Nonetheless, some taxpayers believe the Senate's investigations may provide a skewed perspective of the international tax regime, given that certain pharmaceutical companies experienced even higher tax obligations following the 2017 amendments.
These reforms included a reduction in the federal corporate income tax rate from 35% to 21%, the introduction of the GILTI regime, and the introduction of a number of other noteworthy corporate tax initiatives.
The tax head of Procter & Gamble explains, "Politicians are cherry-picking situations that show the flaws in the rules, but there are numerous aspects of the tax reform that try to balance the tax burden as well."
For instance, the TCJA strengthened anti-inversion measures to prevent corporations from relocating their headquarters overseas. Through acquisitions, inversions can move the tax base to an offshore location.
Kathy Michael, pharmaceutical and life sciences tax leader at PwC in New Jersey, says, however, that the manner in which a firm organises its overseas structure might impact its US tax responsibilities under the TCJA.
AbbVie and other multinational corporations that make items abroad but sell them in the United States, where they have a tax presence, can profit from the reduced GILTI rates introduced under the 2017 amendments.
"The quick answer as to whether the US tax change benefited or damaged a firm depends on the drug manufacturer's total footprint," adds Michael.
A typical tax structure for pharmaceutical corporations includes subsidiaries in low-tax nations such as Ireland and Switzerland. Bristol Myers Squibb utilised one of these agreements to shift earnings to Ireland. The IRS has challenged a number of similar arrangements over the years.

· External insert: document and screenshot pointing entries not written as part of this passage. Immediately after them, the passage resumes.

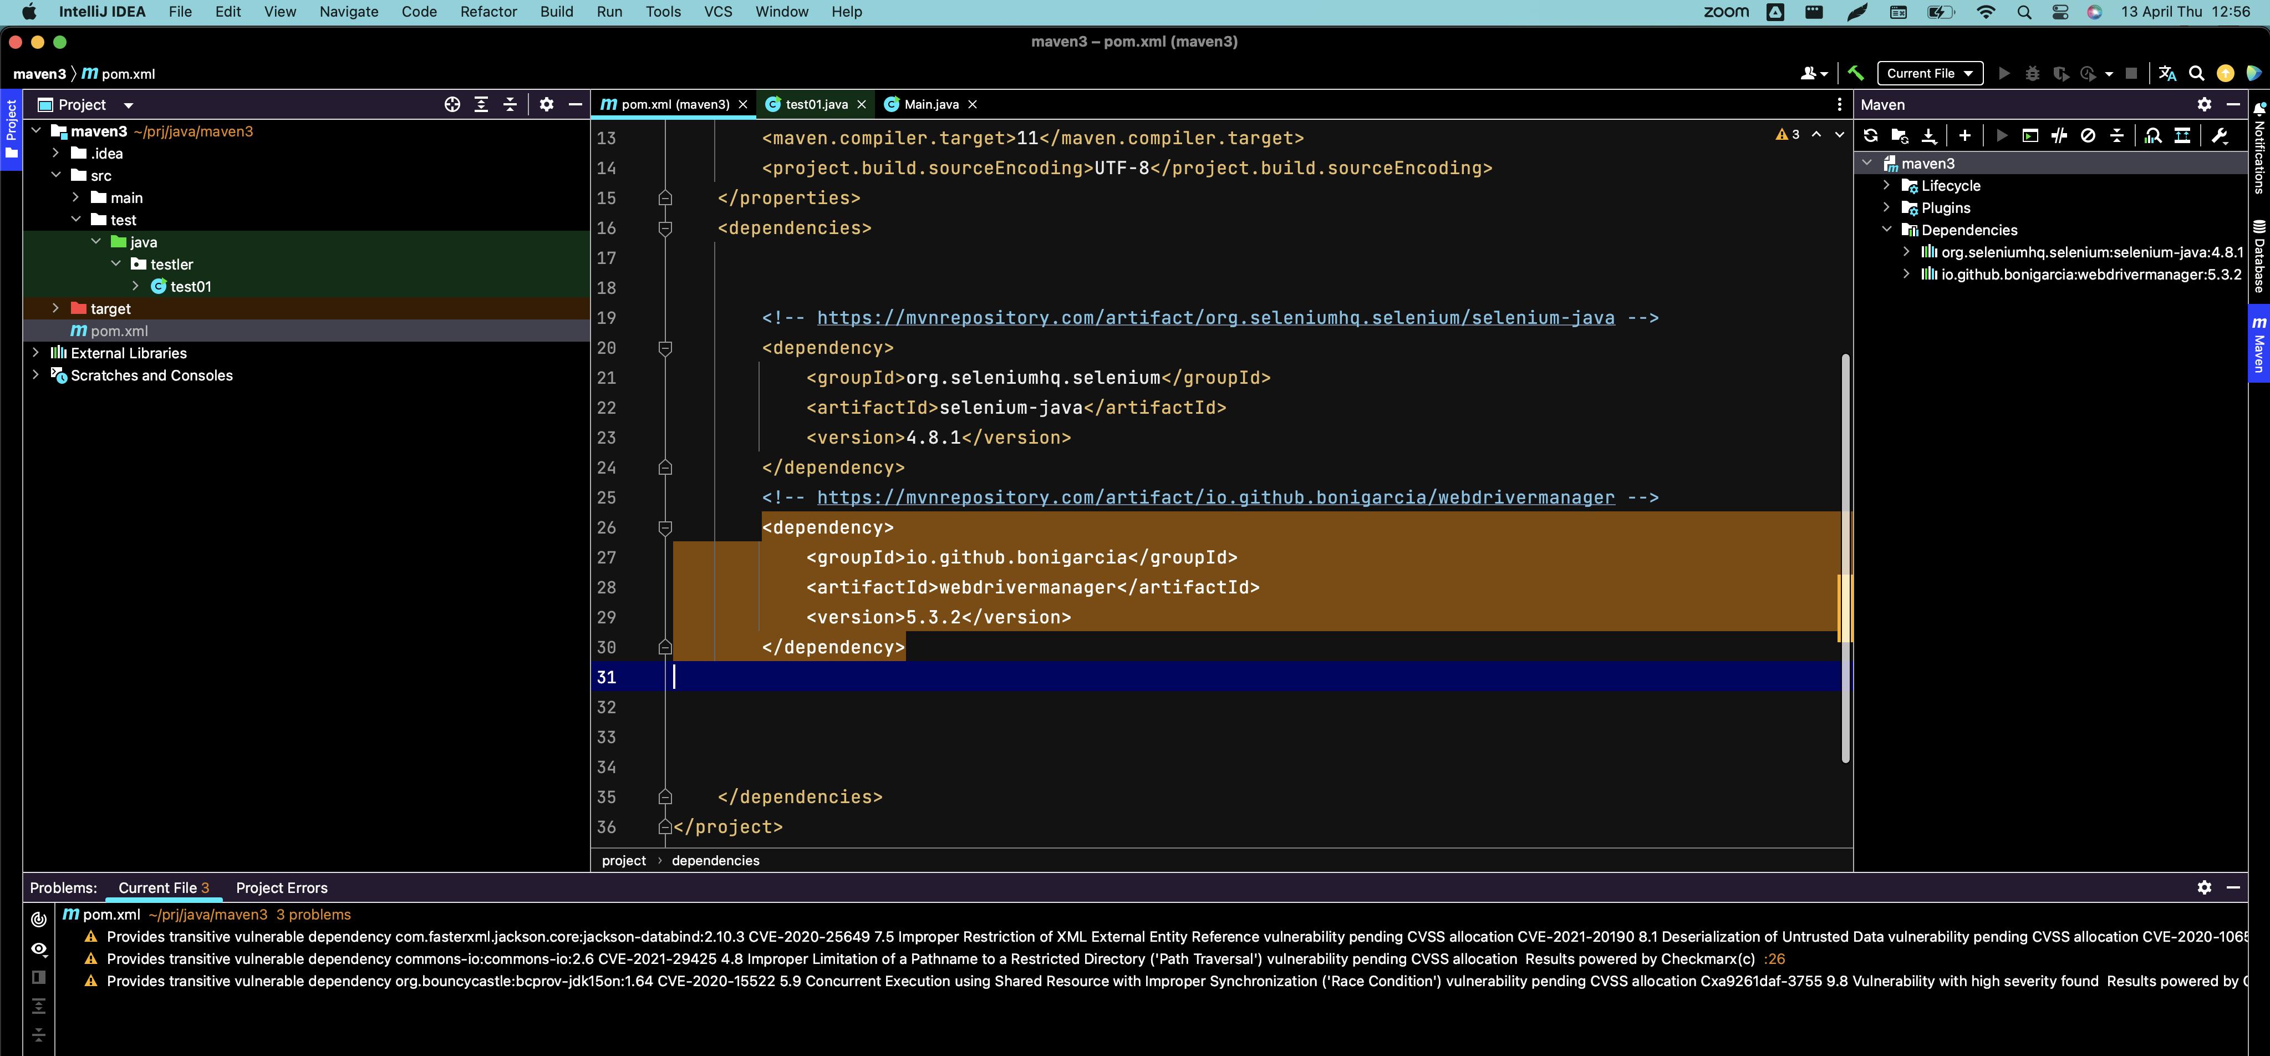The height and width of the screenshot is (1056, 2270).
Task: Expand the target folder in project tree
Action: pos(56,309)
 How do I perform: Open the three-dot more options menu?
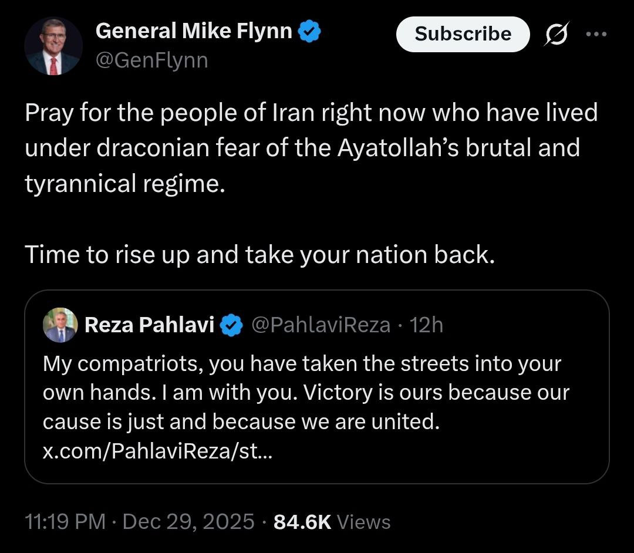[597, 34]
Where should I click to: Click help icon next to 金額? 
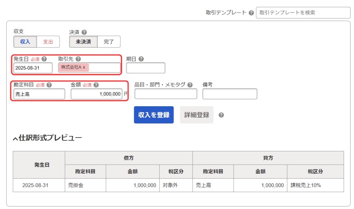(96, 85)
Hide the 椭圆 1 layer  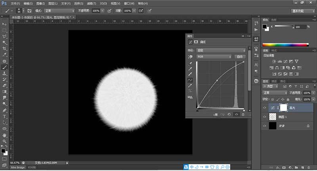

According to yearly reports, AbbVie has never declared a profit in the United States, despite generating more than half of its $28.2 billion in 2017 revenues and locating the majority of its research centres there.

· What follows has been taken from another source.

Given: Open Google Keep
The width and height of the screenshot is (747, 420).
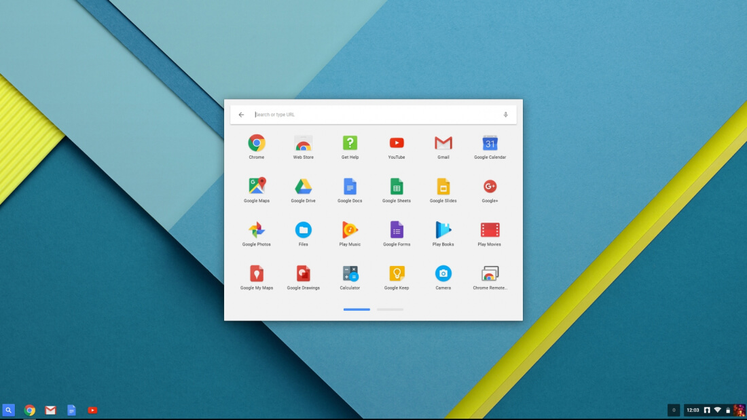Looking at the screenshot, I should (397, 273).
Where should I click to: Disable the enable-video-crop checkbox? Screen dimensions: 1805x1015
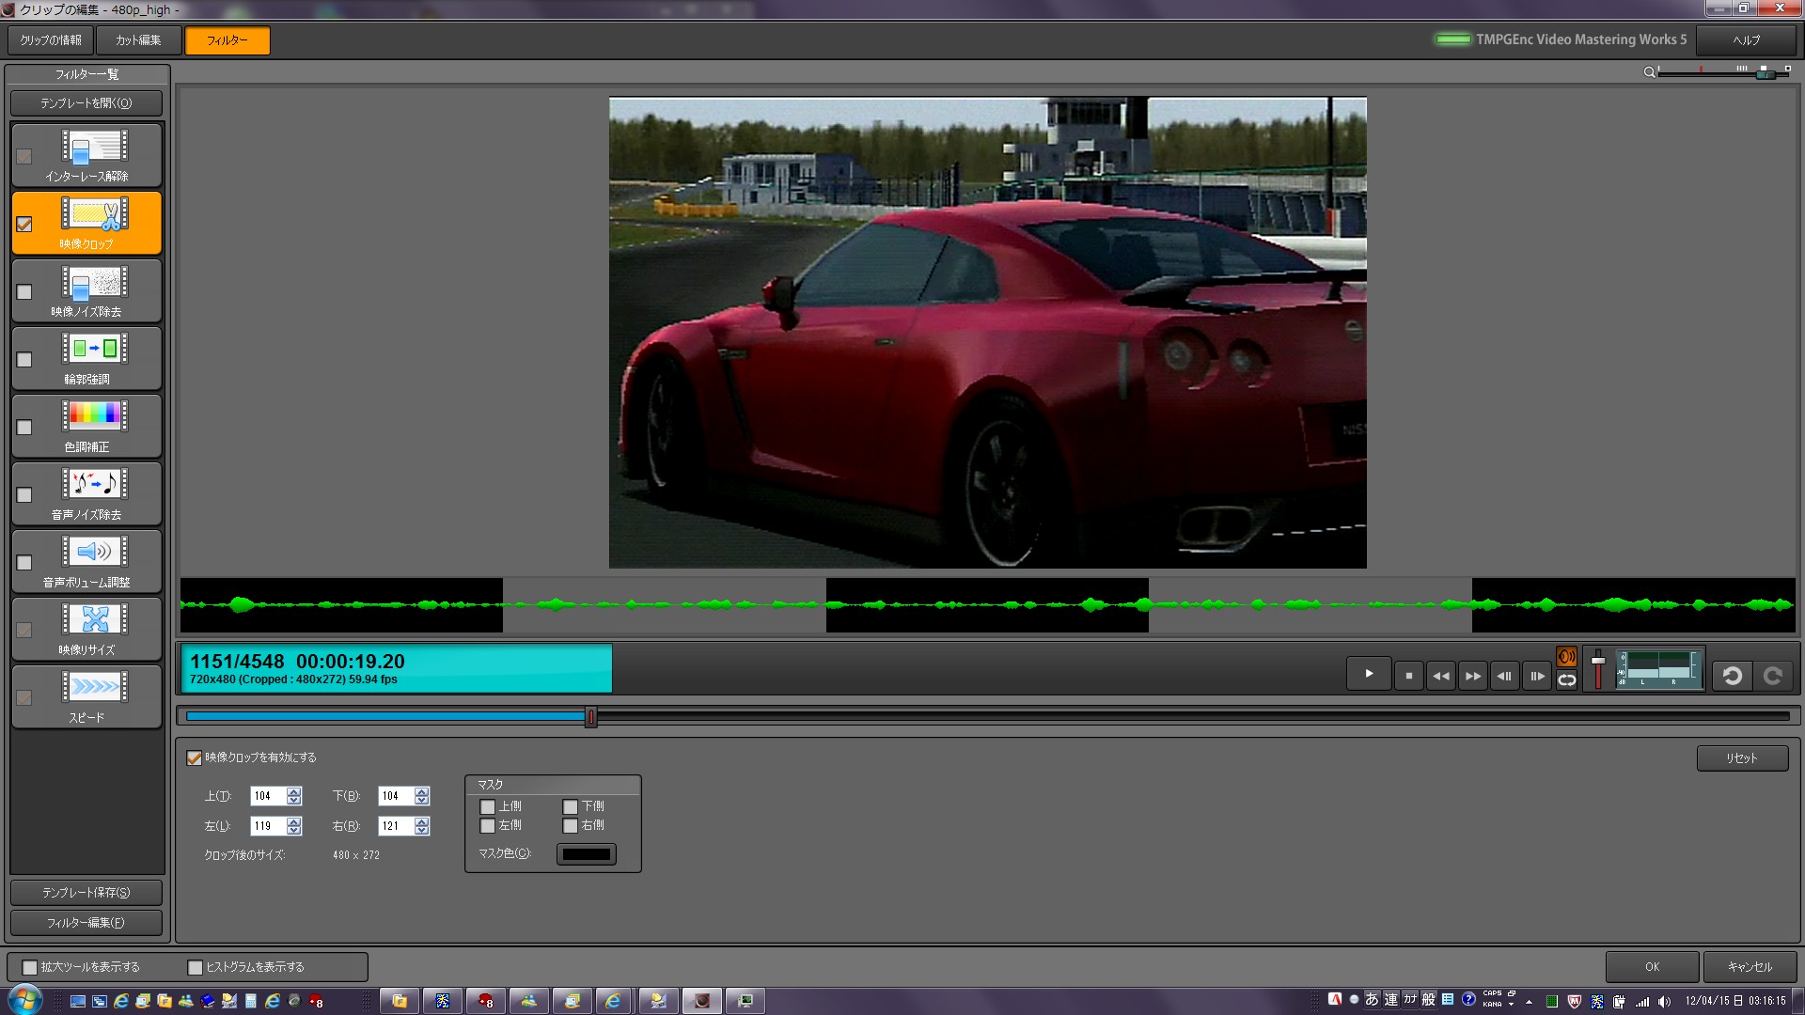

"While big pharma's strategy to dodge taxes is not a secret, the magnitude of AbbVie's tax evasion is astounding," added Wyden.

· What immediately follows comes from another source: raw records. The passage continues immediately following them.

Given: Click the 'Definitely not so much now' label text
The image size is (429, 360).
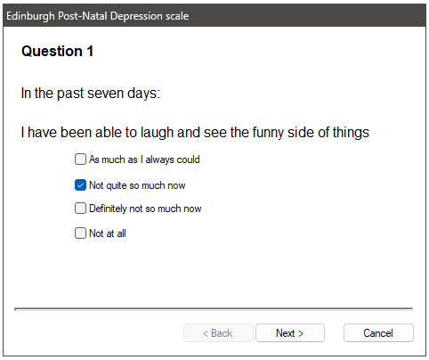Looking at the screenshot, I should (x=145, y=209).
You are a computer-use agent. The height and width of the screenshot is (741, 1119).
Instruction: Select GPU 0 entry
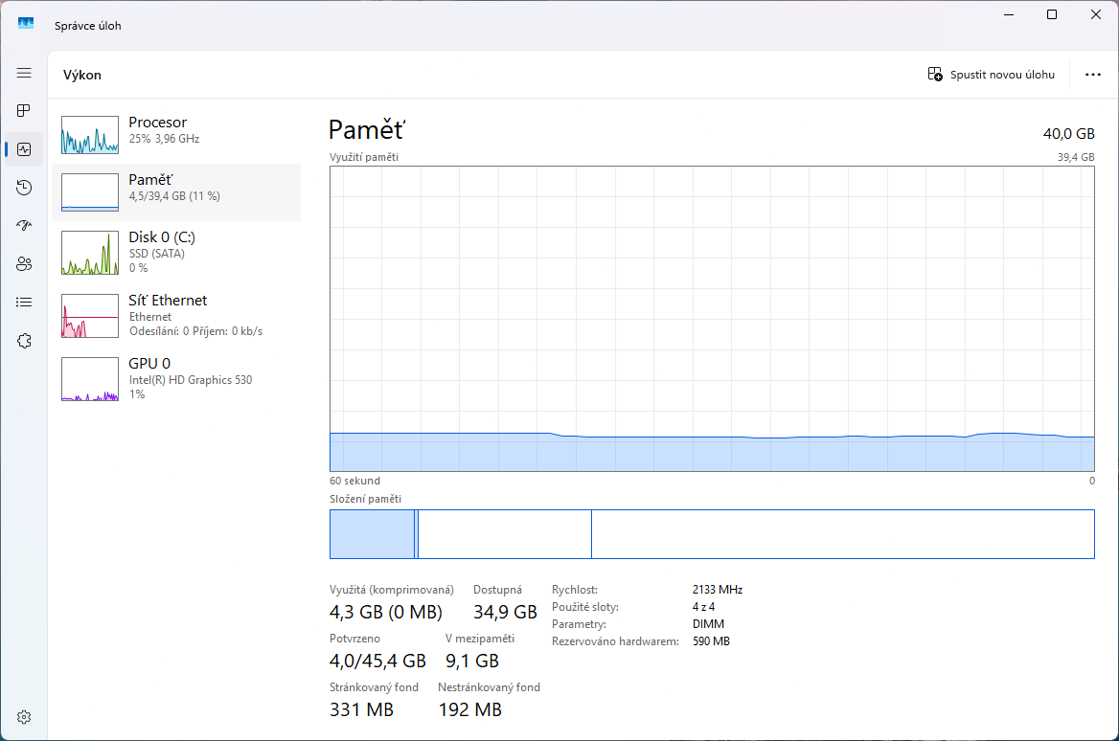[175, 378]
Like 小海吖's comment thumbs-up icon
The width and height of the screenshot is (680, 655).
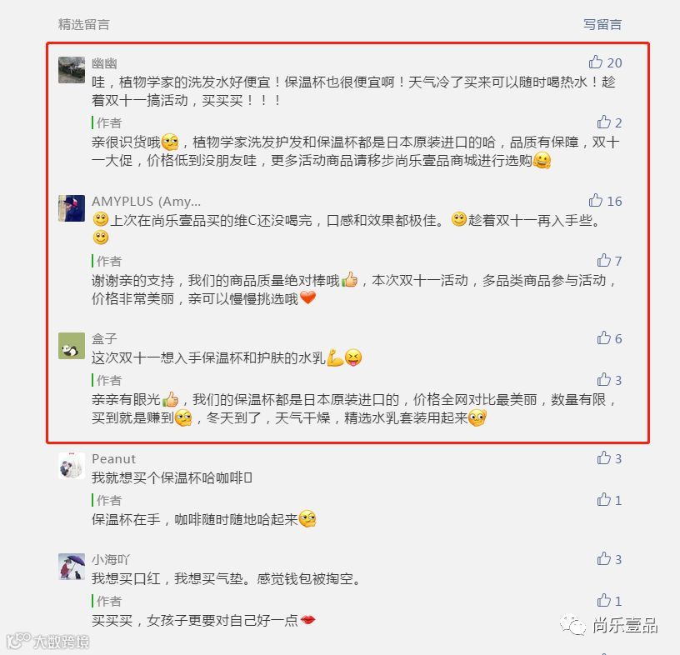click(603, 558)
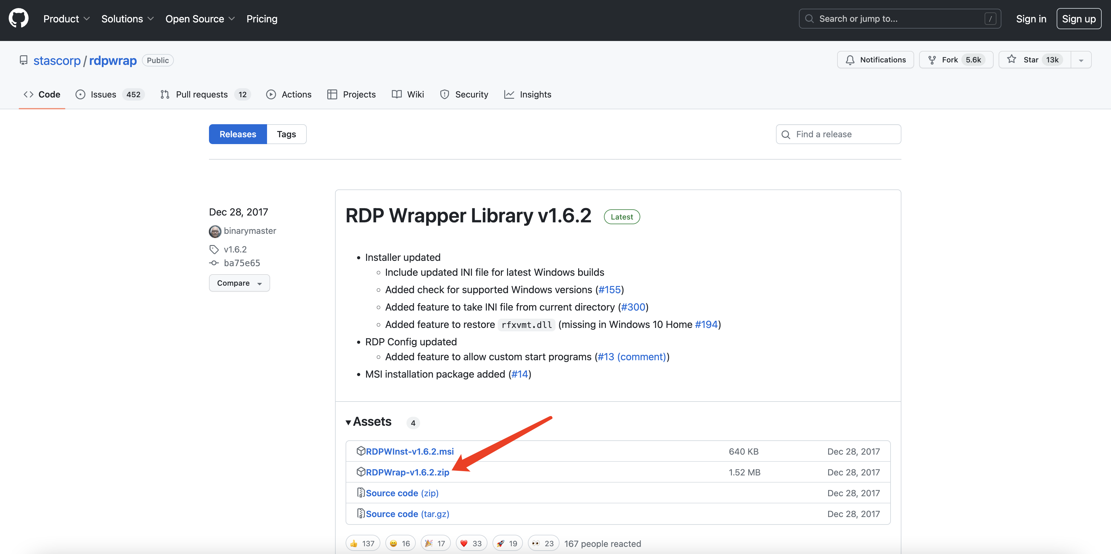
Task: Click the v1.6.2 tag icon
Action: (x=214, y=249)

The most recent report from the Senate indicates that more than 75% of AbbVie's 2020 sales were made in the United States, but just 1% of the company's profits was declared in the nation for tax reasons.
Wyden continued, "Until today, we had not seen the extent. When 75% of a corporation's sales occur in the United States, the system is flawed if it permits the company to record practically all of its revenue abroad.
According to the Senate investigation, part of the reason for this tax gap is that AbbVie owns hundreds of patents in Bermuda but no corporate tax responsibilities because the business has no Bermuda-based workers.
According to the article, the Bermuda subsidiary AbbVie Biotechnology also maintains a factory in Puerto Rico that produces pre-filled syringes of its most popular medicine, the rheumatoid arthritis treatment Humira. The syringes are sold to a different corporate company, which packages and sells them.
Humira is also manufactured by AbbVie's subsidiaries in Singapore and the Netherlands. None of the medication production occurs in the United States.
The inquiry of the Senate reveals that pharma corporations store patents in tax havens and then pay royalties to CFCs to manufacture medications in profitable markets like as the United States. According to the research, AbbVie does not mention patent locations on conference calls or in SEC filings, and the firm refuses to share its accounting processes and yearly losses with the ITR team.
AbbVie's effective tax rate was slashed in half by the 2017 tax revisions, and 99 percent of the company's taxable income is reported by offshore subsidiaries, according to the inquiry.
AbbVie was only one of the corporations that benefited from the tax change in the United States; others included Amgen, Pfizer, Eli Lilly, Roche, and Gilead.
Several aspects of the Senate's study might impact congressional negotiations on the BBB bill's minimum tax regulations and attract attention to deficiencies in the TCJA's other foreign tax policies as political discussions continue.